# Chapter 5: Integration and Workflows

This chapter focuses on integrating various AWS services to create end-to-end machine learning workflows. We'll cover a complete customer churn prediction example, the use of AWS Step Functions for ML workflows, and best practices for integrating multiple AWS services.

## Prerequisites

- An AWS account with appropriate permissions
- AWS CLI configured with your credentials
- Python 3.7 or later
- Required Python packages: boto3, pandas, numpy, sagemaker, awswrangler

Install required packages:

In [None]:
%%bash
pip install boto3 pandas numpy sagemaker awswrangler

## 1. End-to-End ML Workflow: Customer Churn Prediction

We'll create a complete workflow for predicting customer churn, integrating several AWS services.

### 1.1 Data Preparation with AWS Glue DataBrew

First, we'll use AWS Glue DataBrew to clean and prepare our data.

In [None]:
import boto3
import awswrangler as wr
import pandas as pd

# Create a sample dataset
data = {
    'customer_id': range(1, 1001),
    'age': np.random.randint(18, 80, 1000),
    'tenure': np.random.randint(0, 10, 1000),
    'balance': np.random.uniform(0, 250000, 1000),
    'num_products': np.random.randint(1, 5, 1000),
    'is_active': np.random.choice([0, 1], 1000),
    'churn': np.random.choice([0, 1], 1000, p=[0.8, 0.2])  # 20% churn rate
}
df = pd.DataFrame(data)

# Upload the dataset to S3
bucket_name = 'your-bucket-name'  # Replace with your S3 bucket name
wr.s3.to_csv(df, f's3://{bucket_name}/raw_data/customer_data.csv', index=False)

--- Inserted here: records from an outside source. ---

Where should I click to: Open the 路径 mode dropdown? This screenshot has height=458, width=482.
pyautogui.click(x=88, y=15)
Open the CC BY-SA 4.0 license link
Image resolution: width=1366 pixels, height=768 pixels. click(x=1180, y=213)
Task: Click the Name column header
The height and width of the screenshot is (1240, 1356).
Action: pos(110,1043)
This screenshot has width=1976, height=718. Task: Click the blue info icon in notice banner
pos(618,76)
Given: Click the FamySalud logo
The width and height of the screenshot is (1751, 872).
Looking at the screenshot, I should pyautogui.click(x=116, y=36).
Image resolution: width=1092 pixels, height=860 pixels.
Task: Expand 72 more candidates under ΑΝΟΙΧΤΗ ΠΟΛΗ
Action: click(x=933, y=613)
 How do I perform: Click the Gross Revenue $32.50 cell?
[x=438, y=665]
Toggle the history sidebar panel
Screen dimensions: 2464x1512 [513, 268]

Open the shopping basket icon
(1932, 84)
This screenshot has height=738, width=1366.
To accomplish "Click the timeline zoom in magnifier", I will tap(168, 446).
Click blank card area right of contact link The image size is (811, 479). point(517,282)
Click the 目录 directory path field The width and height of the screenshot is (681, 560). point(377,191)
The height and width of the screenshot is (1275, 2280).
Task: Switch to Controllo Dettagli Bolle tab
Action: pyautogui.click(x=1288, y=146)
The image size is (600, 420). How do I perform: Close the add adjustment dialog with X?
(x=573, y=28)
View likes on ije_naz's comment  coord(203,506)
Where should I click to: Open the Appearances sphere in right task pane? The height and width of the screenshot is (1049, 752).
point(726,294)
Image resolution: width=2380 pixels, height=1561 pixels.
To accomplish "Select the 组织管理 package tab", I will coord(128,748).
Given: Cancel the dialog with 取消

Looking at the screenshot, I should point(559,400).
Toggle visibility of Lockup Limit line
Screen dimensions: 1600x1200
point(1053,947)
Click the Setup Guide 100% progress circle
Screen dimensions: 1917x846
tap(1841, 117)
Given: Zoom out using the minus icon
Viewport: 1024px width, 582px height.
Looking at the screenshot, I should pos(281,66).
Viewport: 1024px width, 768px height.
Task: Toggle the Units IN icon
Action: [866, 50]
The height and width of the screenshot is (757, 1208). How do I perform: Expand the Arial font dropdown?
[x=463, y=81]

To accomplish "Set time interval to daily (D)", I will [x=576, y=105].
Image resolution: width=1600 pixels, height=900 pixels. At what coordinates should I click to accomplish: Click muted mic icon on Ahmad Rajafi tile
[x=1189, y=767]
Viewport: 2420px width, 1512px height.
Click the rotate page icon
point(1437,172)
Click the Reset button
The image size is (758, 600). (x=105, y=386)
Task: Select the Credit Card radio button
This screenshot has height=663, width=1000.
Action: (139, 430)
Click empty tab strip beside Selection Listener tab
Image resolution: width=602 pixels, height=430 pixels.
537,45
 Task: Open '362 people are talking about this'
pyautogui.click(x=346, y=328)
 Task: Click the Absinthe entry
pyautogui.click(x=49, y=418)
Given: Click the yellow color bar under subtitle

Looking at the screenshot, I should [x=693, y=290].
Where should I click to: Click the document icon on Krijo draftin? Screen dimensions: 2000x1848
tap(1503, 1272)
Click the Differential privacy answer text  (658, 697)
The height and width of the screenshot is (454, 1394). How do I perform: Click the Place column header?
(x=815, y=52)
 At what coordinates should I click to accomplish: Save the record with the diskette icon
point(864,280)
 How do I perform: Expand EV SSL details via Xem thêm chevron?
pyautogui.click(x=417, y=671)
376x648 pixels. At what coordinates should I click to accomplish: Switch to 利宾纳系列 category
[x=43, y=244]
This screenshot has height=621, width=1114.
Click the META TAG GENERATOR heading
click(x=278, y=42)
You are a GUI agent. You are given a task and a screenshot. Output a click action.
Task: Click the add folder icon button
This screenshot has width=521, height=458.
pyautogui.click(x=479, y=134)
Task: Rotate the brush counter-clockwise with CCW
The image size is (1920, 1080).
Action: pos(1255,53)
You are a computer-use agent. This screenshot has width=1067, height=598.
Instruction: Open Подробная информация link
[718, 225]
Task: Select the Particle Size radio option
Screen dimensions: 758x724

# Set up Glue DataBrew client
databrew = boto3.client('databrew')

# Create DataBrew dataset
response = databrew.create_dataset(
    Name='customer_churn_dataset',
    Format='CSV',
    FormatOptions={
        'Csv': {
            'Delimiter': ',',
            'HeaderRow': True
        }
    },
    Input={
        'S3InputDefinition': {
            'Bucket': bucket_name,
            'Key': 'raw_data/customer_data.csv'
        }
    }
)

# Create DataBrew project
response = databrew.create_project(
    Name='customer_churn_project',
    DatasetName='customer_churn_dataset',
    RecipeName='customer_churn_recipe'
)

# Define and create recipe
recipe_steps = [
    {
        'Action': {
            'Operation': 'CAST_COLUMN_TYPE',
            'Parameters': {
                'columnName': 'churn',
                'newType': 'INTEGER'
            }
        }
    },
    {
        'Action': {
            'Operation': 'NORMALIZE_COLUMN',
            'Parameters': {
                'columnName': 'balance',
                'normalizeType': 'MIN_MAX'
            }
        }
    }
]

response = databrew.create_recipe(
    Name='customer_churn_recipe',
    Steps=recipe_steps
)

# Create and start job
response = databrew.create_job(
    Name='customer_churn_job',
    ProjectName='customer_churn_project',
    RoleArn='your-databrew-role-arn',  # Replace with your DataBrew role ARN
    OutputLocation={
        'Bucket': bucket_name,
        'Key': 'prepared_data/'
    }
)

response = databrew.start_job_run(Name='customer_churn_job')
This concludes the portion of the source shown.